◆ ACTION ITEM ◆
Reproduce word for word the lines between the one containing "Instruction: Click the" and the end of the entries below, both inclusive; leave out pictures.
═══ RECORD EXCERPTS
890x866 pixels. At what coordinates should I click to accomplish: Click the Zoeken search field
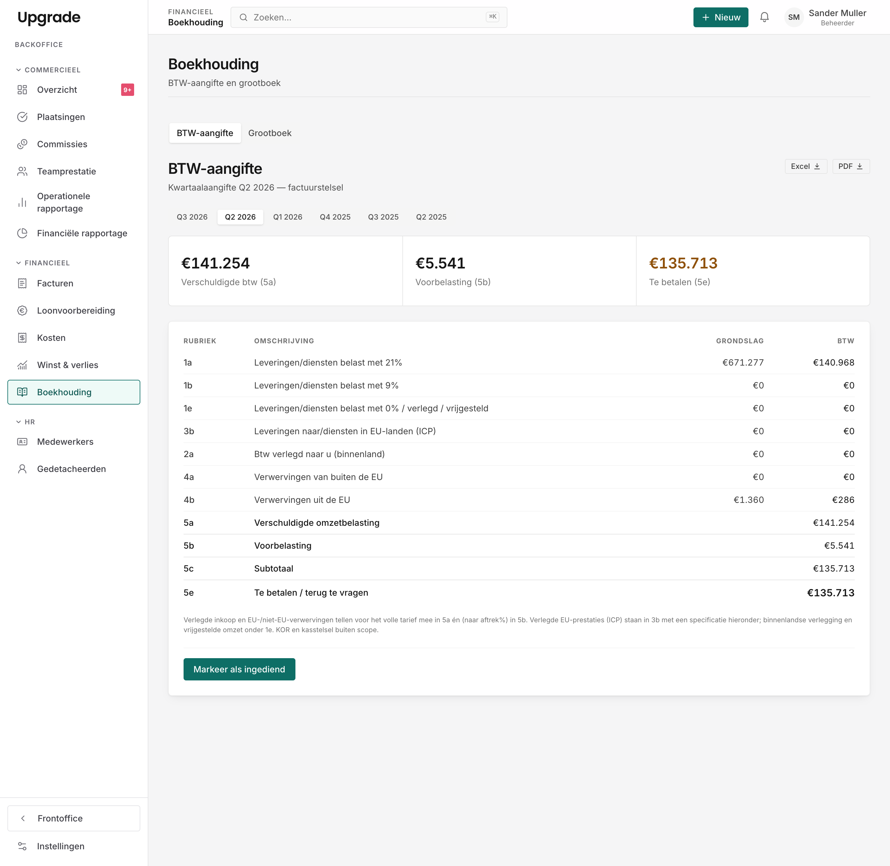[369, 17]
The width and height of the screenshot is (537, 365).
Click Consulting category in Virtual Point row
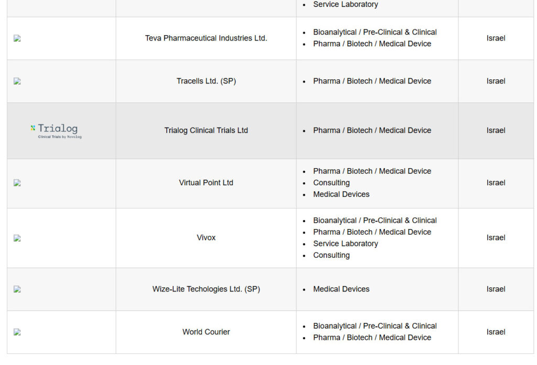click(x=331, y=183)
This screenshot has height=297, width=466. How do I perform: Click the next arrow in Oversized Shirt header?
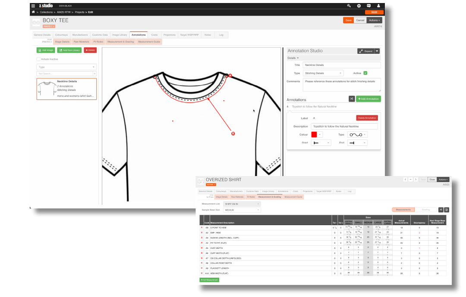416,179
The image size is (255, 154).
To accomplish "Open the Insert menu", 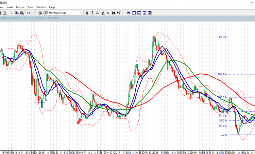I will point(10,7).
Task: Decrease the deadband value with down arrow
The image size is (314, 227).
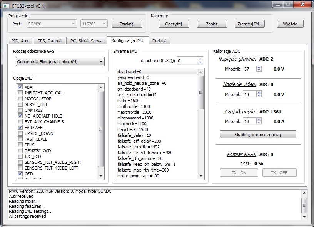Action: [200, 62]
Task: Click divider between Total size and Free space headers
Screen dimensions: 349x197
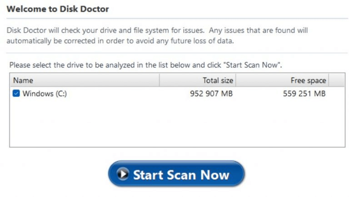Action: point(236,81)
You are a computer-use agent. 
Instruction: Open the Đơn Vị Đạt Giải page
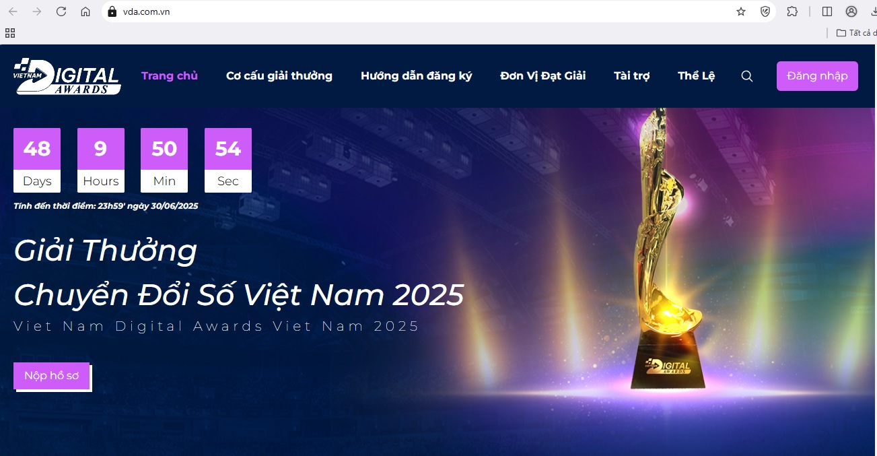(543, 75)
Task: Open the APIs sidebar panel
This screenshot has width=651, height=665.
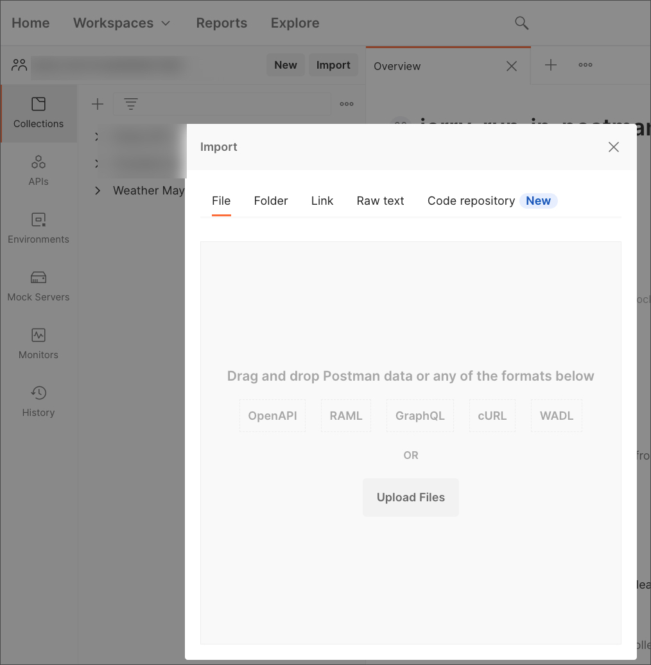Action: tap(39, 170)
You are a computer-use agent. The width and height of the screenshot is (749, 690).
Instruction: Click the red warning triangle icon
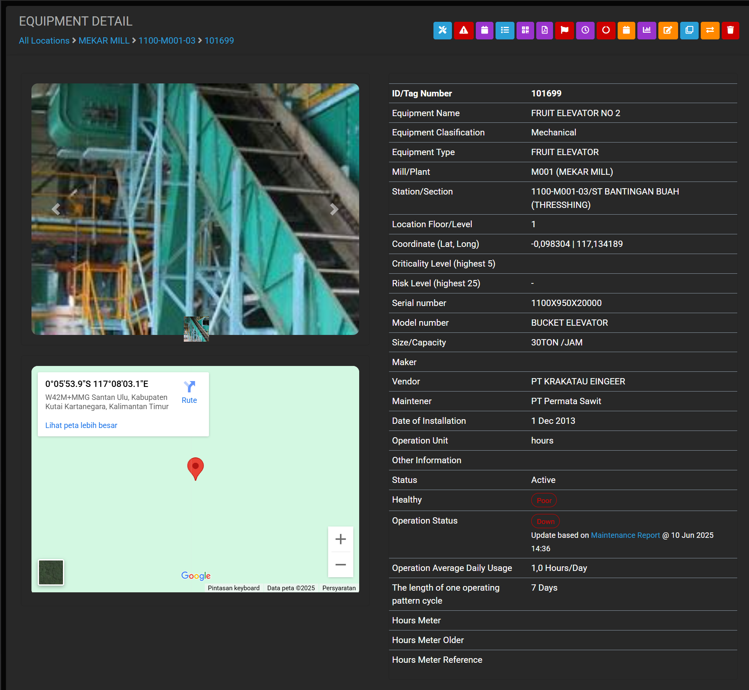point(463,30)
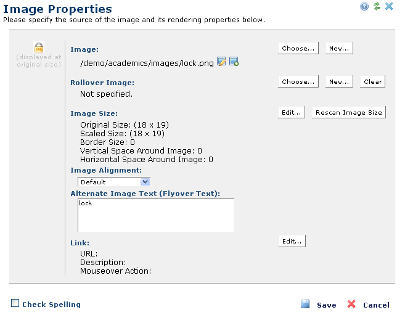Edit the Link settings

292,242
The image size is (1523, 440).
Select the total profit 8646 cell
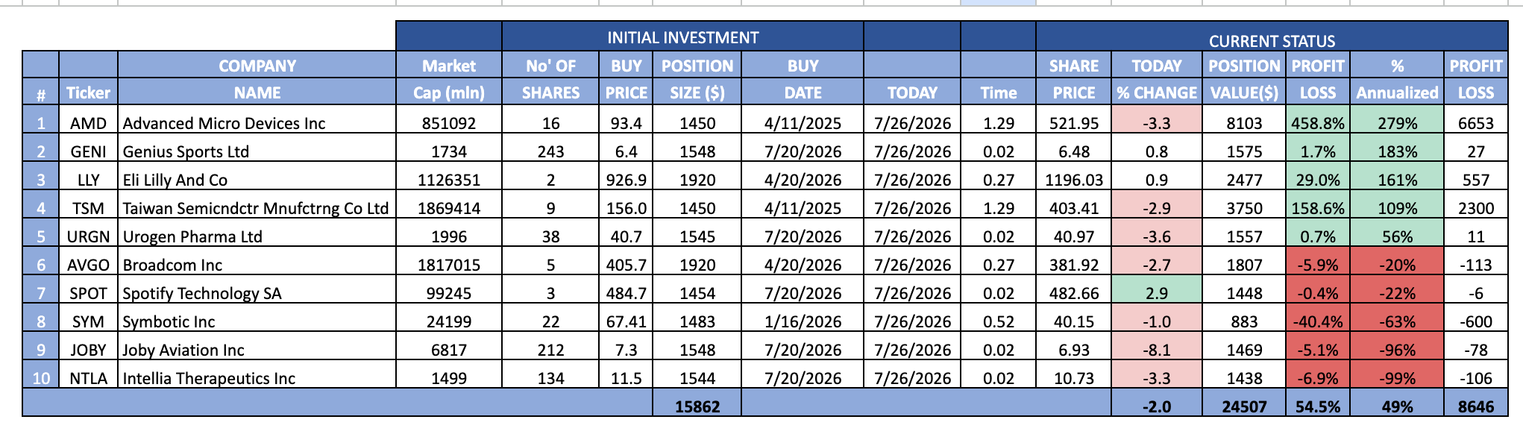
══════
◆ TASK RESPONSE ◆
Instruction: Click the red warning triangle icon
point(463,30)
Edit the Link settings

292,242
The image size is (1523, 440).
Select the total profit 8646 cell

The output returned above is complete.